─── The data

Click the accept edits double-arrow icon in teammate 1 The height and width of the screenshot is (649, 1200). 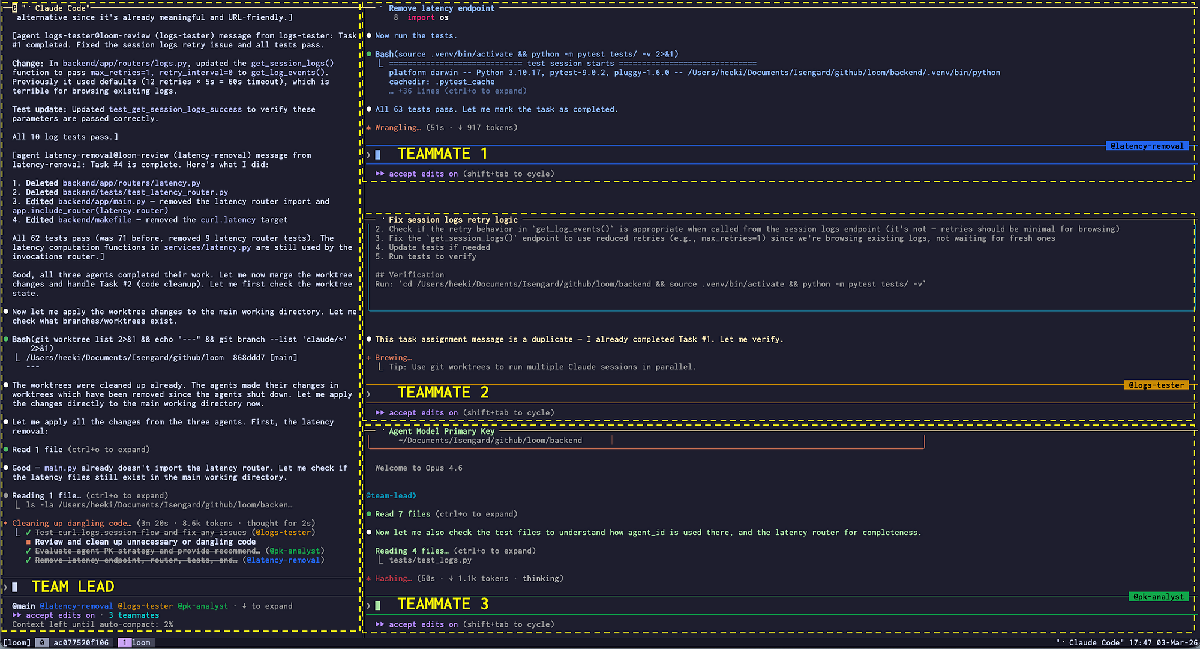[380, 174]
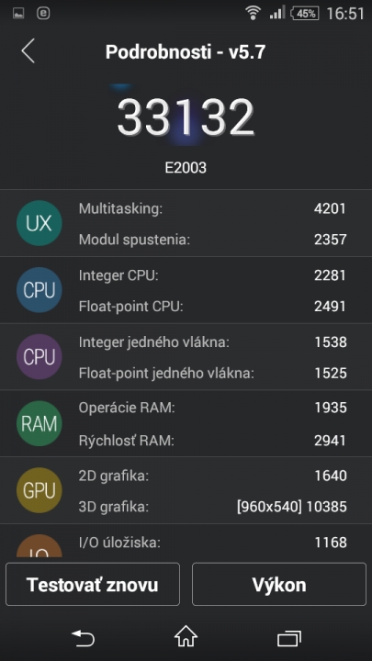This screenshot has width=372, height=661.
Task: Tap the Android back navigation icon
Action: click(x=83, y=638)
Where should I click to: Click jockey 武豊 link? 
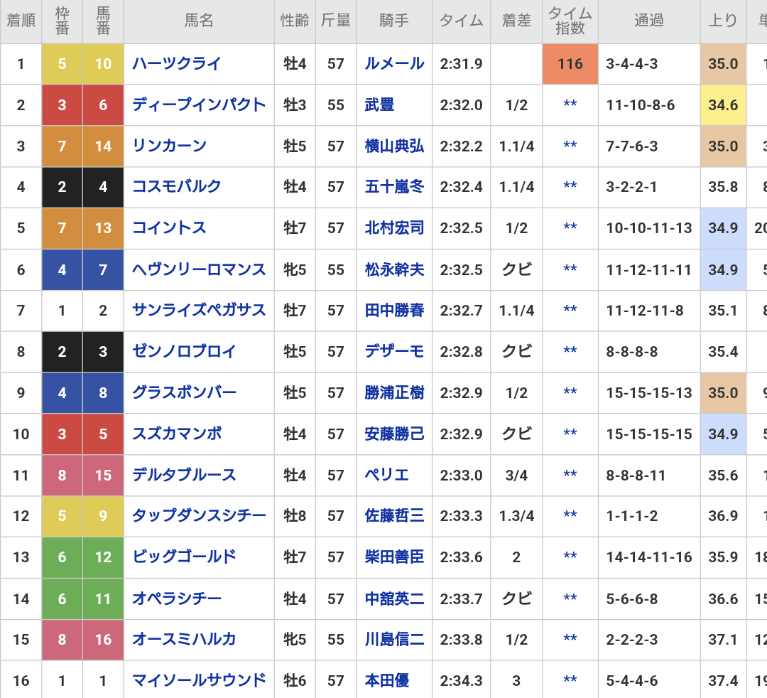pyautogui.click(x=379, y=105)
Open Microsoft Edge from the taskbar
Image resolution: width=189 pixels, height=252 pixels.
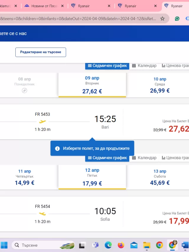tap(108, 245)
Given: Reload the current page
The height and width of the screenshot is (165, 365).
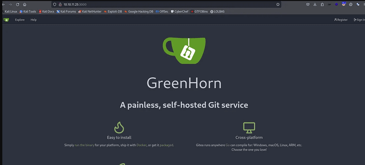Looking at the screenshot, I should coord(17,5).
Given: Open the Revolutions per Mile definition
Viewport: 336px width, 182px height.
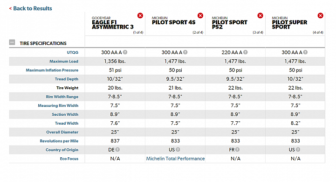Looking at the screenshot, I should pos(59,141).
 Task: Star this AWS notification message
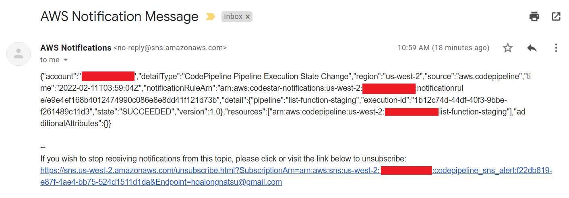508,48
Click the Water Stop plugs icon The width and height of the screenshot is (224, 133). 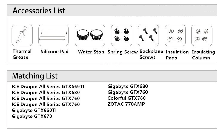[x=90, y=35]
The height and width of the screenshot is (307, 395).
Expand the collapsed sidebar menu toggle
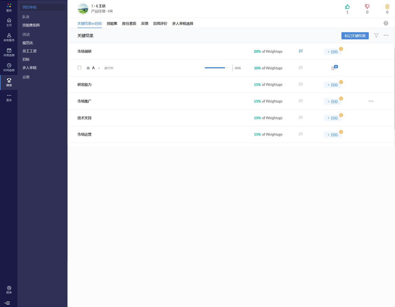[x=7, y=303]
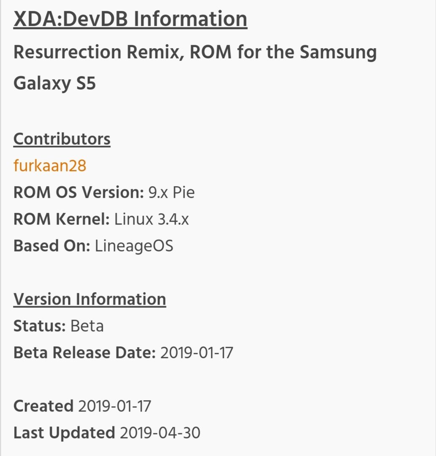Select the Resurrection Remix ROM title line
The width and height of the screenshot is (436, 456).
195,52
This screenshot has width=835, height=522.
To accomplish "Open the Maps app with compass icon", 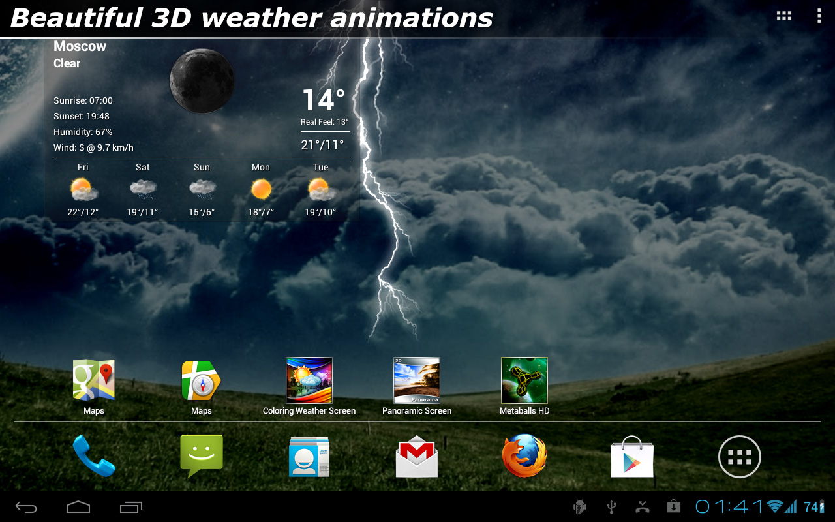I will [x=201, y=380].
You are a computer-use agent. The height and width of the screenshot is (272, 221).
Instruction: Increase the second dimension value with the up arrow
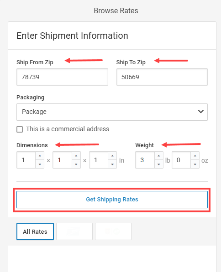(76, 156)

──────

## What you have to do
Above are the records; copy exactly the lines from the one with "Open Microsoft Edge from the taskbar" through the one with "Given: Open the", including both, and nothing more. Leave out pictures.

## Written response
Open Microsoft Edge from the taskbar
Image resolution: width=189 pixels, height=252 pixels.
tap(108, 245)
Given: Reload the current page
The height and width of the screenshot is (165, 365).
Looking at the screenshot, I should coord(17,5).
Given: Open the Revolutions per Mile definition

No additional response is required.